# TASK DETAILS
Transcribe word for word the lines spanning the line with "Instruction: Click the" through the end of the records.

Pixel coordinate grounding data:
-------
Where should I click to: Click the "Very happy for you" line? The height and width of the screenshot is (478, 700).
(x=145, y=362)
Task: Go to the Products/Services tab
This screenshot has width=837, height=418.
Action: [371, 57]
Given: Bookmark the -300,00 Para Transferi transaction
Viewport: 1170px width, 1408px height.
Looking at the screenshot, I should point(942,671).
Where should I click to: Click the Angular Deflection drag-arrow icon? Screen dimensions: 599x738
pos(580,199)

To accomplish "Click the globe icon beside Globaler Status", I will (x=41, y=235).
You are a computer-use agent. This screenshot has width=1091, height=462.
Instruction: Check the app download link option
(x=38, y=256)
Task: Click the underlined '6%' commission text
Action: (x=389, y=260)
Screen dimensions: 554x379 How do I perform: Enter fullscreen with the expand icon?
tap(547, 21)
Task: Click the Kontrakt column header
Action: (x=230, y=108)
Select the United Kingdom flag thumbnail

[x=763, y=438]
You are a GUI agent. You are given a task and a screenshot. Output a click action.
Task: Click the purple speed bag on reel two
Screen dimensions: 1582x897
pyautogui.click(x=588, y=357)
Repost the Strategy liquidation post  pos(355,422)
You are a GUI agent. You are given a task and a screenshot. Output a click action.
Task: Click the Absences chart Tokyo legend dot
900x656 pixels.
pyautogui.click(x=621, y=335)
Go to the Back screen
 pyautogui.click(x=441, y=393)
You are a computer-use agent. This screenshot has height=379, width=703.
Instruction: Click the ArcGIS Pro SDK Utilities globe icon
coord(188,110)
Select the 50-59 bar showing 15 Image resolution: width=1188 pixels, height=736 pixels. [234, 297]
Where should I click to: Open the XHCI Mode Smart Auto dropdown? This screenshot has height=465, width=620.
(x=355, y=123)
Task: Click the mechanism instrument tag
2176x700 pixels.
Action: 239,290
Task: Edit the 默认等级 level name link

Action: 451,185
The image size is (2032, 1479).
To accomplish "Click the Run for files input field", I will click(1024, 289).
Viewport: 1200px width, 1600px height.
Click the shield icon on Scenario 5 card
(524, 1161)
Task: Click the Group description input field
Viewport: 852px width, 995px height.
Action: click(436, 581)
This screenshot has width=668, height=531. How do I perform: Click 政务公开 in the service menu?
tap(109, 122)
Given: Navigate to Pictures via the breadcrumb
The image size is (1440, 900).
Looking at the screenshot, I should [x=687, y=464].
-------
# EXERCISE RESPONSE
Instruction: Click the ArcGIS Pro SDK Utilities globe icon
coord(188,110)
Select the 50-59 bar showing 15 Image resolution: width=1188 pixels, height=736 pixels. [234, 297]
Where should I click to: Open the XHCI Mode Smart Auto dropdown? This screenshot has height=465, width=620.
(x=355, y=123)
Task: Click the mechanism instrument tag
2176x700 pixels.
Action: 239,290
Task: Edit the 默认等级 level name link

Action: 451,185
The image size is (2032, 1479).
To accomplish "Click the Run for files input field", I will click(1024, 289).
Viewport: 1200px width, 1600px height.
Click the shield icon on Scenario 5 card
(524, 1161)
Task: Click the Group description input field
Viewport: 852px width, 995px height.
Action: click(436, 581)
This screenshot has width=668, height=531. How do I perform: Click 政务公开 in the service menu?
tap(109, 122)
Given: Navigate to Pictures via the breadcrumb
The image size is (1440, 900).
Looking at the screenshot, I should [x=687, y=464].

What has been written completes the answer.